The branch points that matter

AlgorithmFirst decision (branch)Then
Cardiac arrestShockable (VF/pVT) vs nonshockable (PEA/asystole)?Shock + CPR + drugs, or CPR + early epinephrine + treat causes
BradycardiaIs the patient symptomatic / poorly perfused?If yes: atropine 1 mg, then transcutaneous pacing or dopamine/epinephrine infusion
TachycardiaStable or unstable (signs of poor perfusion)?Unstable: synchronized cardioversion. Stable: vagal/adenosine or rate/rhythm control
Post-ROSCIs the patient comatose?Targeted temperature management, oxygen/ventilation targets, treat the cause

The cardiac arrest loop in detail

For VF/pVT the cadence is: deliver a shock, immediately resume CPR for 2 minutes, then rhythm check. After the second shock, give epinephrine 1 mg and continue q3-5 min. After the third shock, add an antiarrhythmic (amiodarone 300 mg, later 150 mg, or lidocaine). For PEA/asystole, there is no shock: do CPR, give epinephrine as soon as IV/IO access is available, and aggressively search the reversible causes, the H's (hypovolemia, hypoxia, hydrogen ion/acidosis, hypo-/hyperkalemia, hypothermia) and T's (tension pneumothorax, tamponade, toxins, thrombosis pulmonary, thrombosis coronary).
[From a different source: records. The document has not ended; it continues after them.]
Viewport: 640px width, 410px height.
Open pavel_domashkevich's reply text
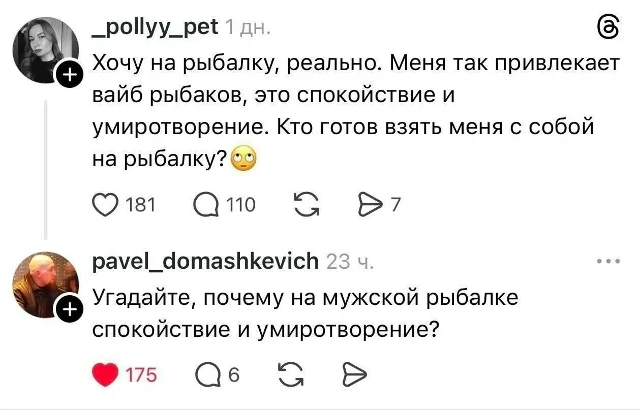(300, 313)
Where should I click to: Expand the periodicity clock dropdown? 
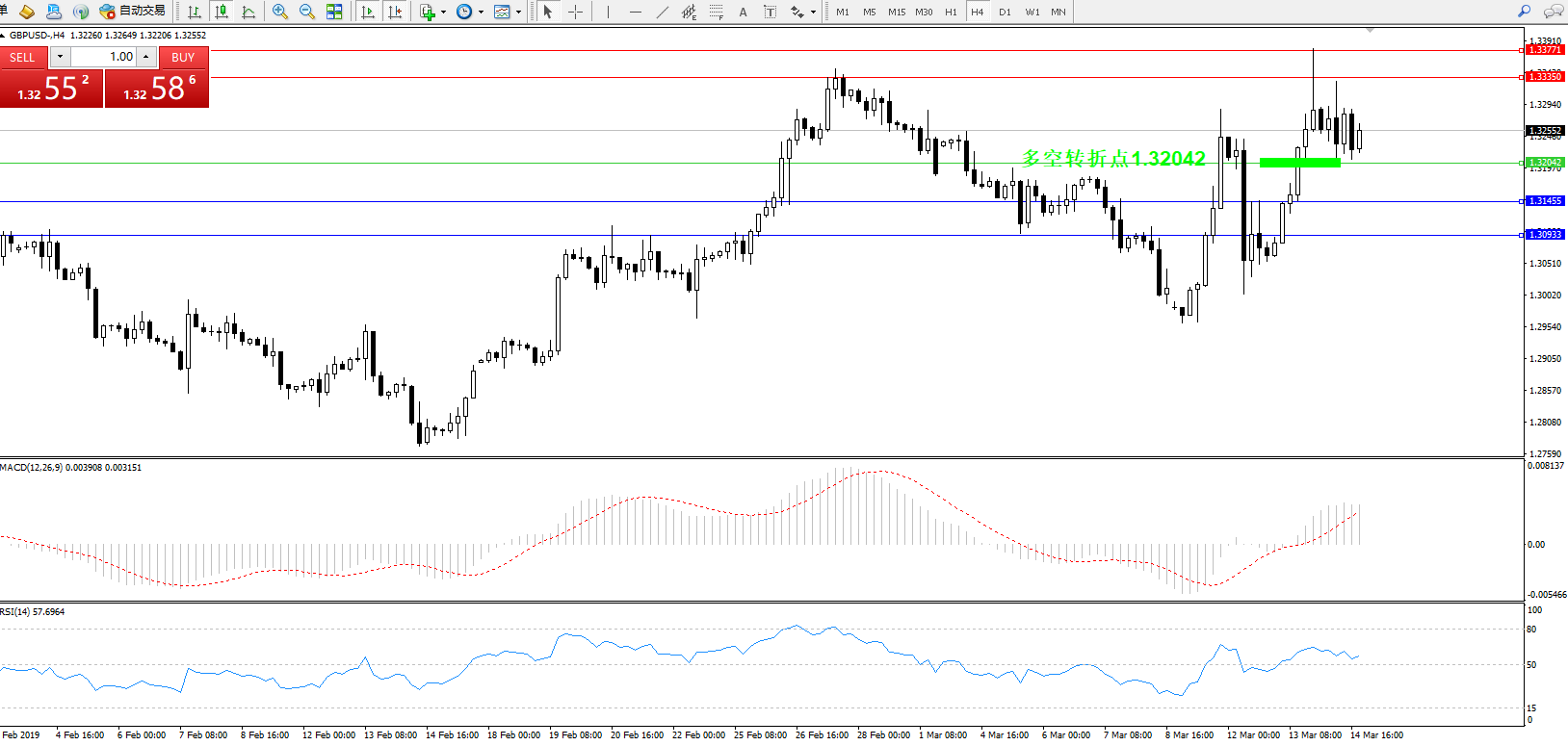point(481,13)
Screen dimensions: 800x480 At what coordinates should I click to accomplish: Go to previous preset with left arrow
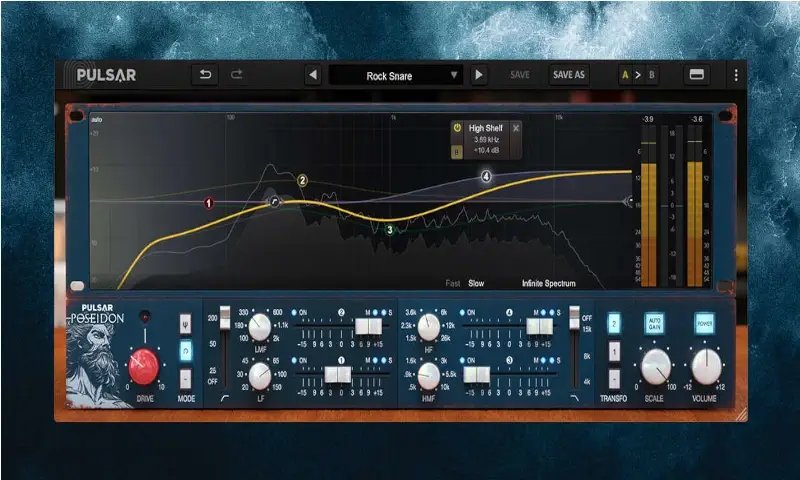tap(313, 75)

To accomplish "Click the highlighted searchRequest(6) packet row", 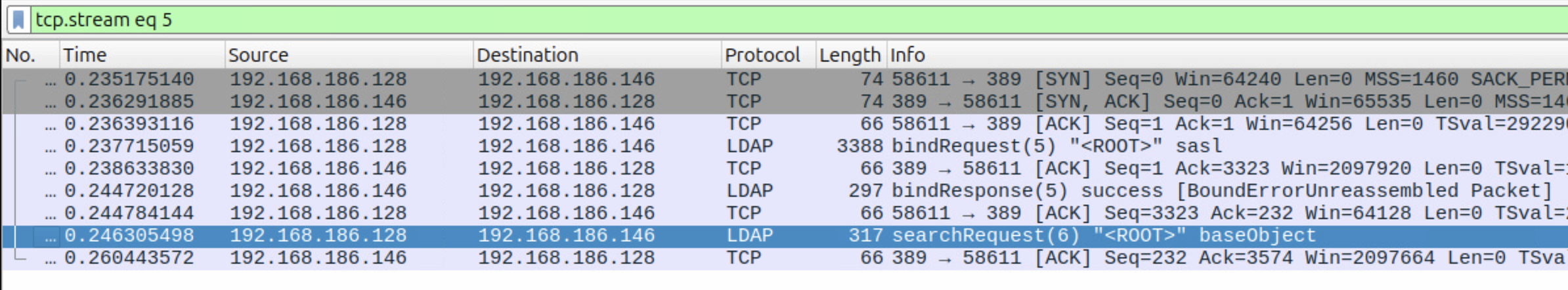I will pyautogui.click(x=657, y=236).
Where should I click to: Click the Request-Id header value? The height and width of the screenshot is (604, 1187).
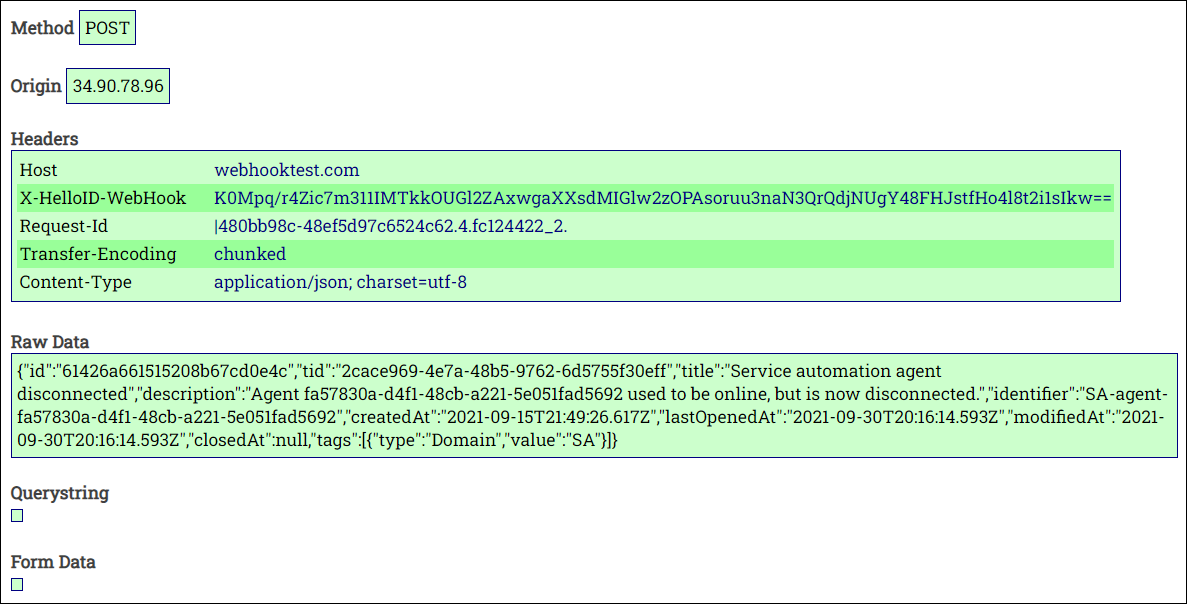pyautogui.click(x=391, y=226)
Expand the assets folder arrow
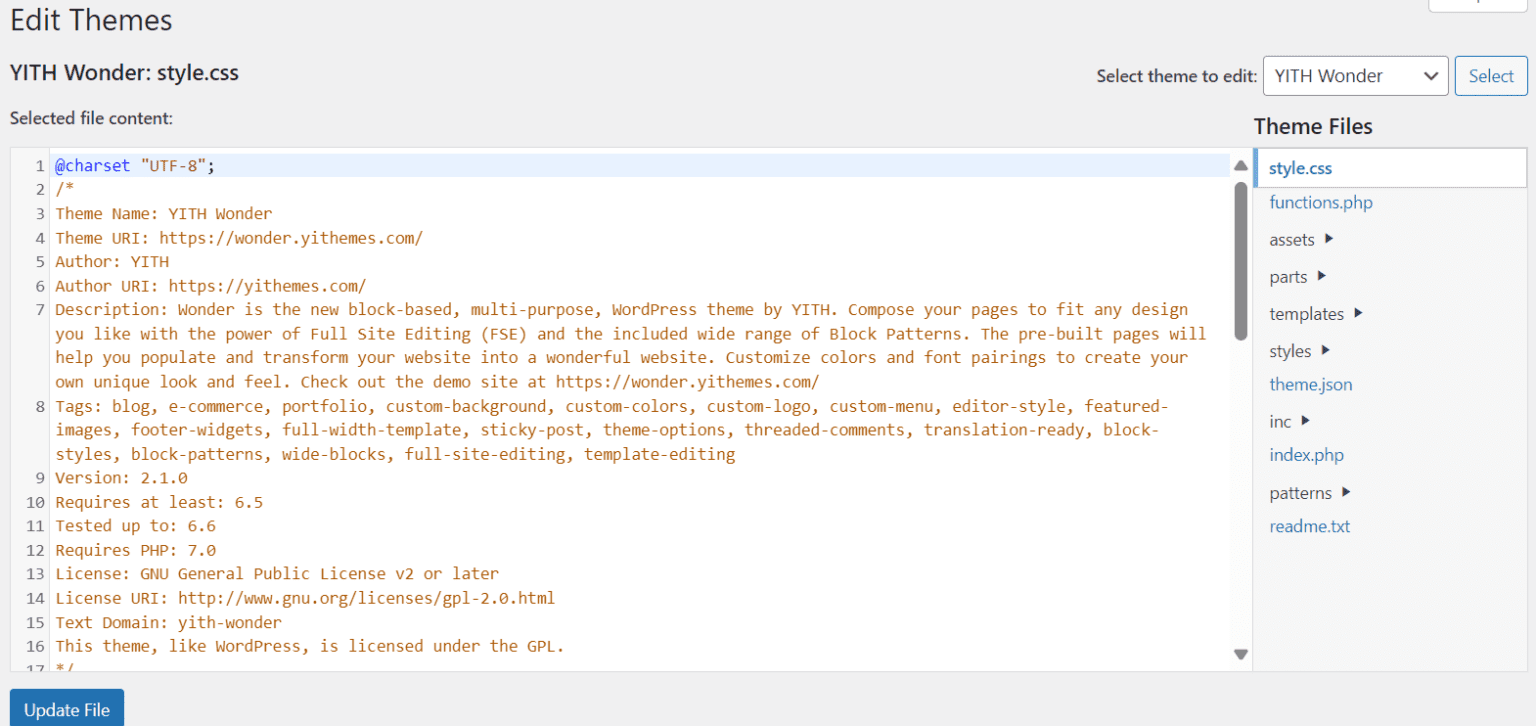 pos(1329,239)

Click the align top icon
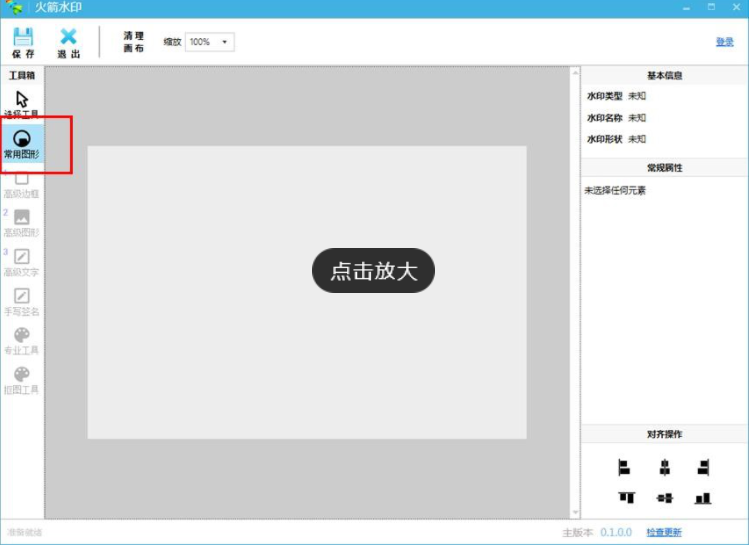626,497
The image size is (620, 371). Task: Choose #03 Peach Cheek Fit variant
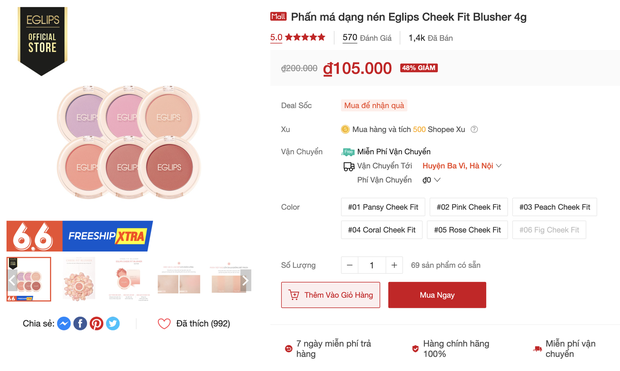pyautogui.click(x=554, y=207)
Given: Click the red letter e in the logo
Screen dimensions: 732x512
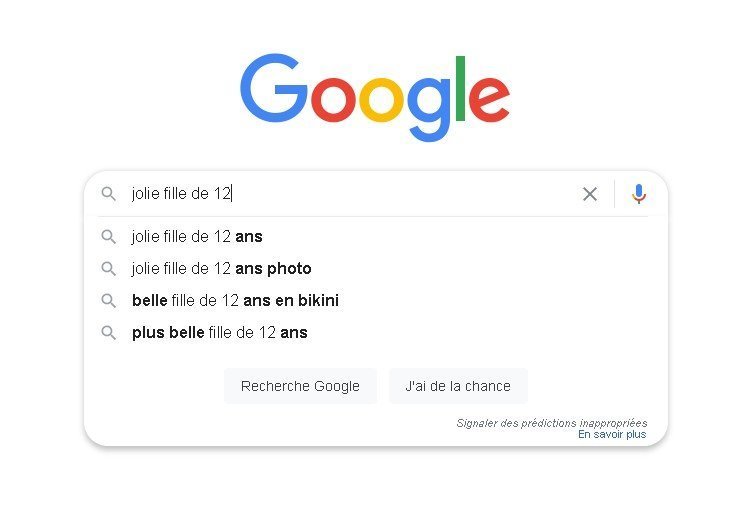Looking at the screenshot, I should 488,97.
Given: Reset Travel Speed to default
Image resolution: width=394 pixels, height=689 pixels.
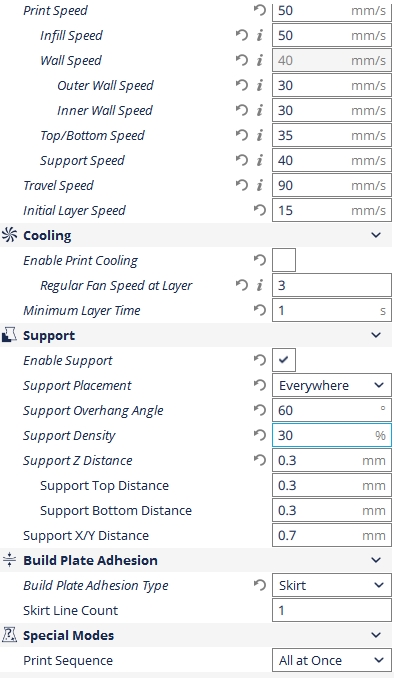Looking at the screenshot, I should 242,185.
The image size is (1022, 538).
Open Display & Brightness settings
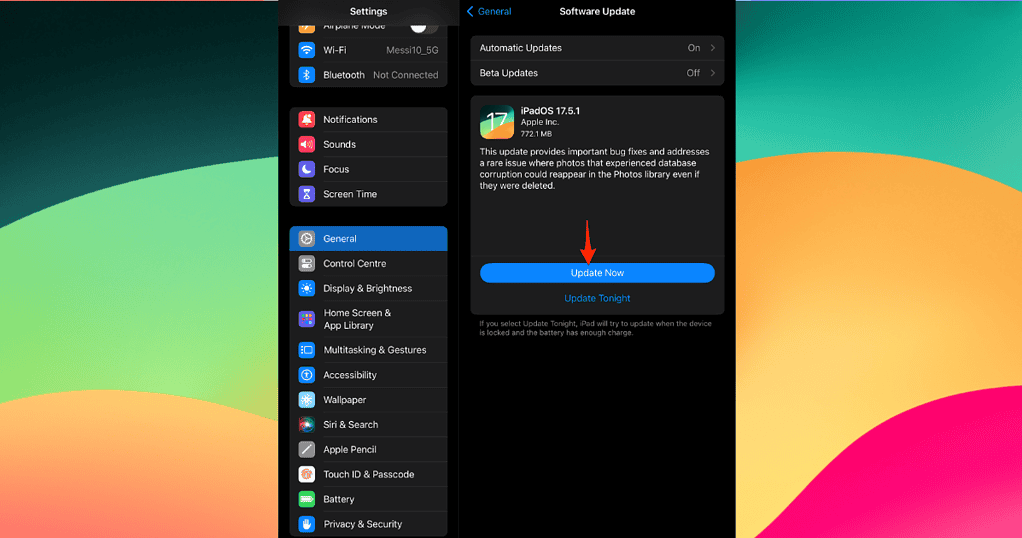[x=368, y=289]
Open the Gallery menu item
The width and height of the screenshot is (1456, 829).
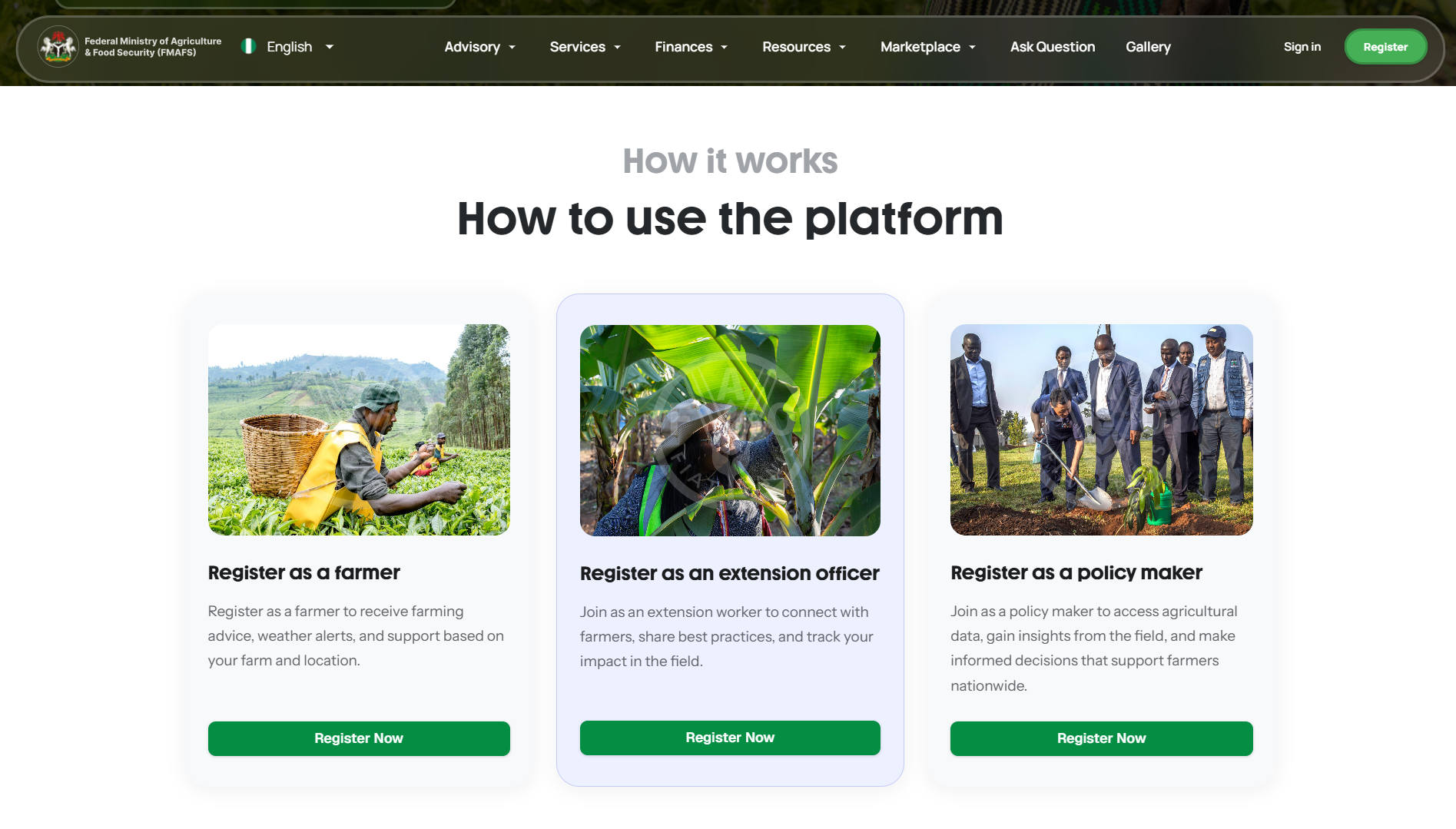click(1148, 47)
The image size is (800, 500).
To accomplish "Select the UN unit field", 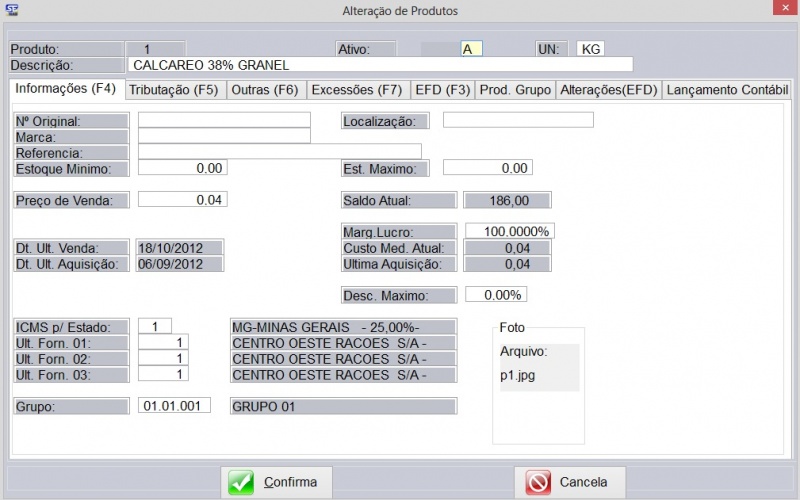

Reading scenarios the way the algorithm intends

The single most common error is to treat the rhythm label instead of the patient. Always pair the monitor with a clinical assessment: a patient with organized narrow complexes but no pulse is in PEA cardiac arrest, not tachycardia, so the correct branch is CPR, epinephrine, and reversible-cause hunting, with no shock and no cardioversion. Similarly, a wide-complex tachycardia in an unstable patient gets synchronized cardioversion, while the same rhythm in a stable patient may be managed with antiarrhythmics and expert consultation.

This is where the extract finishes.